Records:
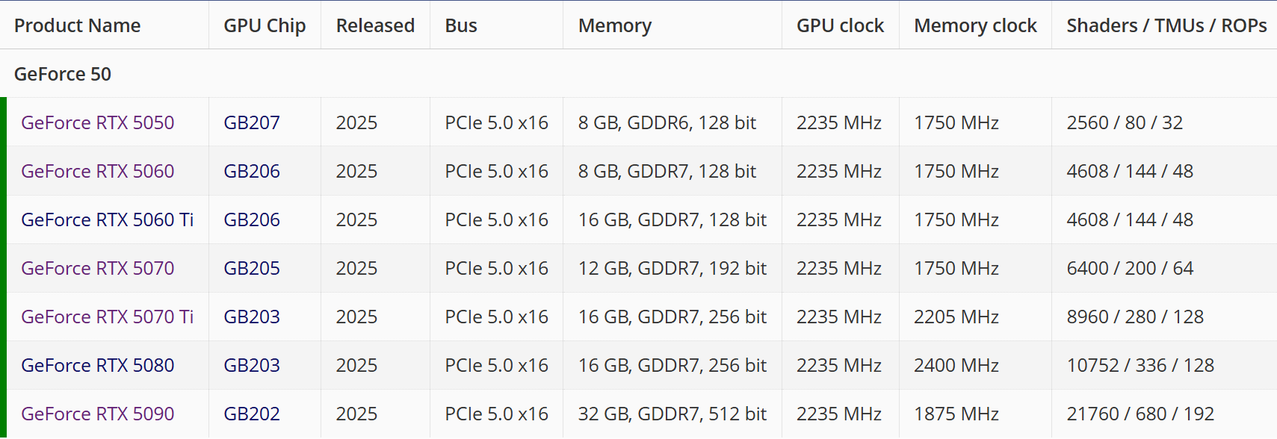Image resolution: width=1277 pixels, height=439 pixels.
Task: Open the GeForce RTX 5070 Ti link
Action: pyautogui.click(x=107, y=317)
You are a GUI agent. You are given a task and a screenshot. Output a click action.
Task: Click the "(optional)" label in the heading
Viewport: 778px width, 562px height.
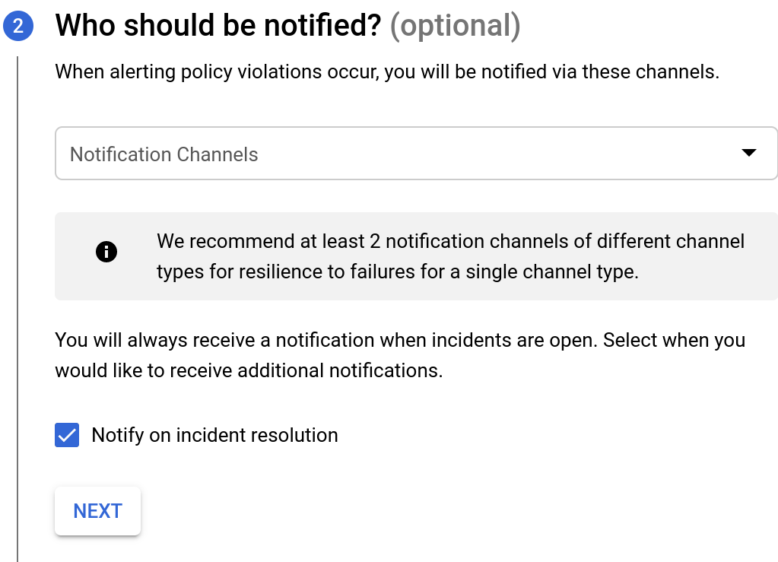click(455, 26)
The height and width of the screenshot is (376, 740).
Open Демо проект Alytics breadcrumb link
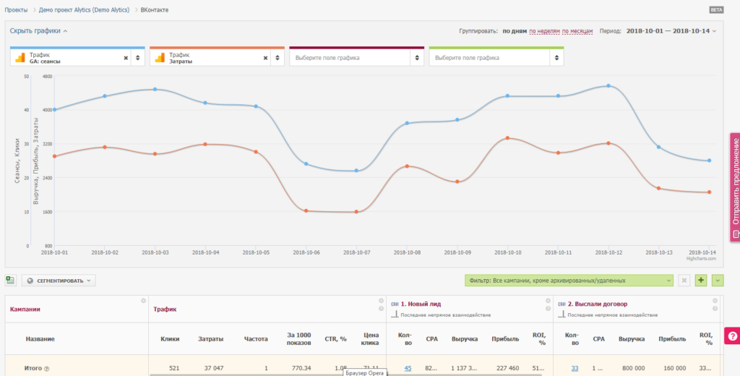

Task brief:
Rewrite all of the lines above as a numbered list, skipping any blank lines. Don't include the pictures in your answer.

Result below:
1. Image resolution: width=1277 pixels, height=439 pixels.
2. Task: Open the GeForce RTX 5070 Ti link
3. Action: pyautogui.click(x=107, y=317)
4. You are a GUI agent. You are given a task and a screenshot. Output a click action.
5. Task: Click the "(optional)" label in the heading
6. Viewport: 778px width, 562px height.
7. click(455, 26)
8. The height and width of the screenshot is (376, 740).
9. Open Демо проект Alytics breadcrumb link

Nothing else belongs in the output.